Depuis la reprise des hostilités armées en janvier dernier, marquée par l’occupation de Goma, Bukavu et de nombreuses localités du Nord et Sud-Kivu, les violences sexuelles ont atteint des proportions alarmantes. L’intensification des conflits a plongé la région dans une crise humanitaire sans précédent. Le Bureau de la coordination des affaires humanitaires des Nations Unies (OCHA) rapporte plus de 67 000 cas de violences sexuelles entre janvier et avril 2025, soit une hausse de 38 % par rapport à l’année précédente. L’UNICEF alerte également sur la situation dramatique des enfants : ils représenteraient près de la moitié des 10 000 cas recensés au cours des deux premiers mois de l’année. En février, les rebelles du M23 ont forcé le retour précipité de milliers de déplacés internes vers leurs villages d’origine, des zones souvent encore instables ou récemment ravagées par les combats. Ces retours forcés ont accentué la vulnérabilité des populations civiles, en particulier des femmes et des filles.
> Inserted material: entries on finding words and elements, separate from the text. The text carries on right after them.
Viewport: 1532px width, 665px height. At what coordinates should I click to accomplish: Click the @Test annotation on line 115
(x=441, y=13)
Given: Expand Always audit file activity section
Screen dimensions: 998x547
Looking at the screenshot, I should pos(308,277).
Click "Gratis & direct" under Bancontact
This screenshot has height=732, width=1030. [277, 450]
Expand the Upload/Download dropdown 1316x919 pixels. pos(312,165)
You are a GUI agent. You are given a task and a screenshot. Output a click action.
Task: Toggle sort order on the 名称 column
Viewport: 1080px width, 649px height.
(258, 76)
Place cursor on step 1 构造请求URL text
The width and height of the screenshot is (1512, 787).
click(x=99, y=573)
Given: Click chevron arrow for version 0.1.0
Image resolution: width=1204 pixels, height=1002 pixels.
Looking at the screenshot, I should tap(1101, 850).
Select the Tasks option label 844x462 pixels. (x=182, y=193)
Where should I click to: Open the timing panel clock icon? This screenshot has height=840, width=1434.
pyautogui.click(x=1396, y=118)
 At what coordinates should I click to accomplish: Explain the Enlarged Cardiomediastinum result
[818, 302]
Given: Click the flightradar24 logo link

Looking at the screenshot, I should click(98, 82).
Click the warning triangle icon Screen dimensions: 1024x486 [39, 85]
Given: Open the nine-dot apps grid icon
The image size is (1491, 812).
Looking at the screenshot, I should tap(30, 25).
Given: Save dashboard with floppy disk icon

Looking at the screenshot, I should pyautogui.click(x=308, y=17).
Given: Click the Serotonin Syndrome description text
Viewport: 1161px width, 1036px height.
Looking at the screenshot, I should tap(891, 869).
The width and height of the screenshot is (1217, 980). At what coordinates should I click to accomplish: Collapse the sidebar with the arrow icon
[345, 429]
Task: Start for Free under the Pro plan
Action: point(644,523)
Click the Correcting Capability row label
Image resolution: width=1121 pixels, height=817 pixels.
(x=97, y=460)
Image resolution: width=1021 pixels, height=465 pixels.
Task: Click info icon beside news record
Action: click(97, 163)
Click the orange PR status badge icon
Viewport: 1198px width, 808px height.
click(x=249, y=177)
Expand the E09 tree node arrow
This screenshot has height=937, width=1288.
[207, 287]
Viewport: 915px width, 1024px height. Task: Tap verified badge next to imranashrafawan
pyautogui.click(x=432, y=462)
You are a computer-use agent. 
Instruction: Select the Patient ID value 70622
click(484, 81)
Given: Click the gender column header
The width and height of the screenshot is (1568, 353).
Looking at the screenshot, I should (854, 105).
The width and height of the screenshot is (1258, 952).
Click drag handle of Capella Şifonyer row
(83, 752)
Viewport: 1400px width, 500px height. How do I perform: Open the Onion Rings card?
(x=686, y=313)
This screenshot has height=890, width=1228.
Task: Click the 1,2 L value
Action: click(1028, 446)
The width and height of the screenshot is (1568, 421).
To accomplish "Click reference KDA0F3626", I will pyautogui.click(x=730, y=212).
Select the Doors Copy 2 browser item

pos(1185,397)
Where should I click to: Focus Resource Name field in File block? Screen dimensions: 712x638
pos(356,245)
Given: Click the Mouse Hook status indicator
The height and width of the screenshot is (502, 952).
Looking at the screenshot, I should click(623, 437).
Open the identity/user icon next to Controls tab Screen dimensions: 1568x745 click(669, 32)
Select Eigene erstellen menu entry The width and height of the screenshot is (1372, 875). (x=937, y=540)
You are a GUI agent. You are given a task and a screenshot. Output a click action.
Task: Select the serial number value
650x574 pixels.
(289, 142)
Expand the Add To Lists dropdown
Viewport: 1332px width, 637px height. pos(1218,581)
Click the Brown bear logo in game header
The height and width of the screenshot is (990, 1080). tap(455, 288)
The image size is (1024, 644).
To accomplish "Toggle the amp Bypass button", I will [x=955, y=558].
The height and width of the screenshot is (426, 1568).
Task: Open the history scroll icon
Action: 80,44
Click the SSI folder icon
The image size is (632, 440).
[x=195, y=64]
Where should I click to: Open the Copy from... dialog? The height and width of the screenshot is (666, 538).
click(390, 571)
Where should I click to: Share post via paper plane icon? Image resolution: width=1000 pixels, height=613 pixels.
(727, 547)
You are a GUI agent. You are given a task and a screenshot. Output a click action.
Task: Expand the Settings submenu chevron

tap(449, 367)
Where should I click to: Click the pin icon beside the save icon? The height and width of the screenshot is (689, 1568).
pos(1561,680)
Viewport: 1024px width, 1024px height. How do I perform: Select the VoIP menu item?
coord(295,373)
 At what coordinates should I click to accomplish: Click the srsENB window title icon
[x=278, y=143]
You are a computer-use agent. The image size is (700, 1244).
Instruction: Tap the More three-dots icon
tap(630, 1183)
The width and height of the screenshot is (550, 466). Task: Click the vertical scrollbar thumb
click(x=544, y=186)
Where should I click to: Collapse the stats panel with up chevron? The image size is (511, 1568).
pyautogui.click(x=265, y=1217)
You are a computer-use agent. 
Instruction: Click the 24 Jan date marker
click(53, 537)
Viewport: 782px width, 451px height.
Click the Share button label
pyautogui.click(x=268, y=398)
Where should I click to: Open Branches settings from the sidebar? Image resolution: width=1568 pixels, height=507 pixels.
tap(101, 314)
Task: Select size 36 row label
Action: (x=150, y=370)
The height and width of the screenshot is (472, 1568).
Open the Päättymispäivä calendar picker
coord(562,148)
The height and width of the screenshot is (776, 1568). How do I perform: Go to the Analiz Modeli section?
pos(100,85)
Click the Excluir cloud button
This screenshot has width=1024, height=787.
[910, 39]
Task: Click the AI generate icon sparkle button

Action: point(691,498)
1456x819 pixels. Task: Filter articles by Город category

Aux côtés d’autres acteurs humanitaires et partenaires, YARH s’est investi dans les camps de déplacés à travers des services gratuits de prise en charge des violences sexuelles et sexistes : sensibilisation, prévention, traitement des infections sexuellement transmissibles, avortement sécurisé et accompagnement psychosocial. Cependant, le retour forcé des populations déplacées dans des zones encore instables a bouleversé cet élan. Dans des communautés où la majorité des structures sanitaires ont été détruites ou pillées, les femmes se retrouvent sans accès aux soins de santé sexuelle et reproductive. Le manque criant de personnel de santé, l’insécurité persistante, la stigmatisation et la peur exposent les survivantes à de nouvelles formes de violences, sans possibilité de recours. Le sous-financement et les obstacles à l’aide humanitaire limitent gravement la continuité des services essentiels.
La journée du 19 Juin ne doit pas être perçue comme une simple date. C’est un cri de cœur lancé par toutes les femmes survivantes des violences sexuelles en temps de conflit, un appel à l’action pour la paix, la sécurité et la justice. Le viol laisse des blessures profondes — physiques, psychologiques et sociales. Il est temps que cela cesse.